Scania Auch VW und Renault interessiert

Schlechte Nachrichten für Volvo: Im Rennen um die Übernahme des schwedischen Nutzfahrzeugherstellers Scania droht Konkurrenz von Volkswagen und Renault.

Hamburg - Der schwedische Autobauer Volvo AB war am Freitag mit 12,9 Prozent der Aktien und 13,5 Prozent der Stimmanteile beim Lastwagen- und Bushersteller Scania AB eingestiegen. Die Londoner "Financial Times" berichtete nun am Montag, der Scania-Mehrheitsaktionär Investor prüfe jedoch als Alternative ein Joint Venture mit anderen Herstellern.

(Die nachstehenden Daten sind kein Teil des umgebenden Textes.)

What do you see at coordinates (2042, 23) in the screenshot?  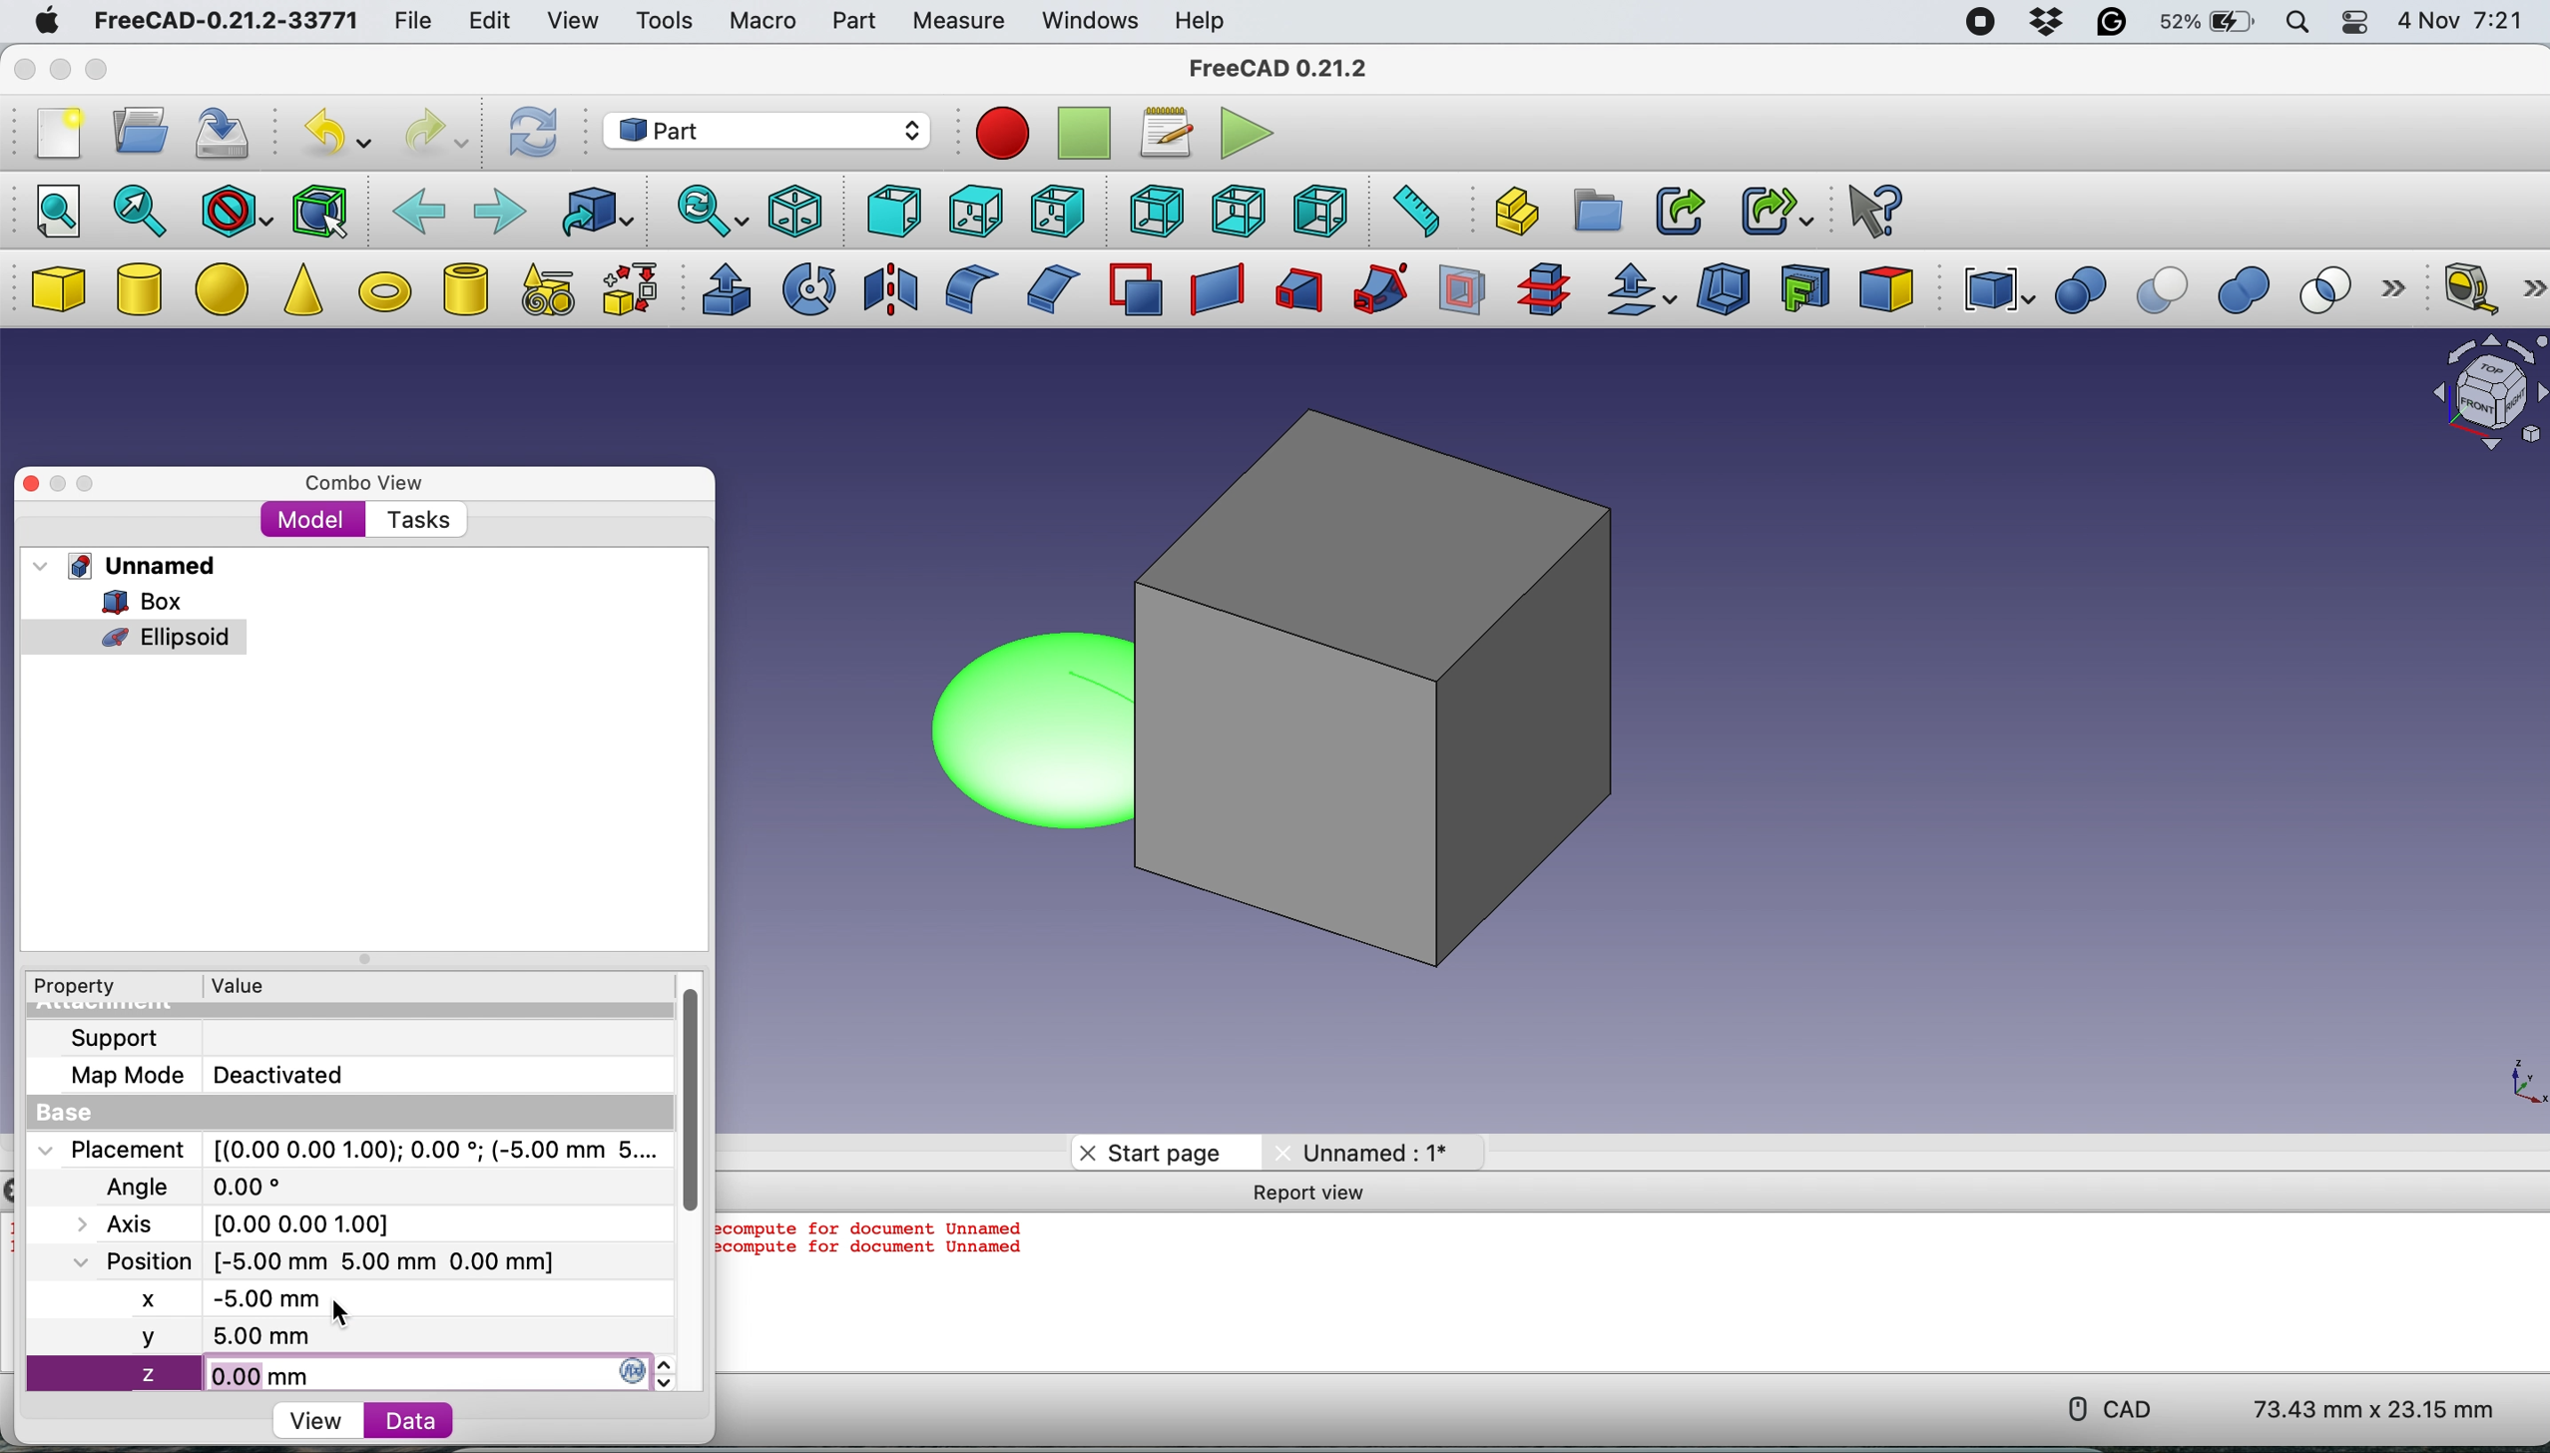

Die Produktpalette Volkswagens werde als komplementär zu der von Scania angesehen, berichtete das Finanzblatt. VW und Scania arbeiten seit Jahren beim Import und Vertrieb in Schweden zusammen und hatten 1997 bereits über eine strategische Allianz im Lkw-Bereich gesprochen. Die beiden Konzernchefs Leif Ostling und Ferdinand Piech, die gemeinsam im Aufsichtsrat von Svenska Volkswagen säßen, hätten den Kontakt nie abreißen lassen, schreibt die Zeitung.

Daneben gilt der französische Renault-Konzern als Interessent eines Einstiegs bei Scania. Eine Fusion von Renault mit Volvo war 1993 am Widerstand der Volvo-Aktionäre in letzter Minute gescheitert. Renault ist ein bedeutender Lkw-Hersteller. Allerdings kann Volvo nach dem überraschenden Einstieg bei Scania eine vollständige Übernahme des Konkurrenten durch einen anderen Konzern abblocken. Renault lehnte am Montag einen Kommentar zu den Spekulationen ab.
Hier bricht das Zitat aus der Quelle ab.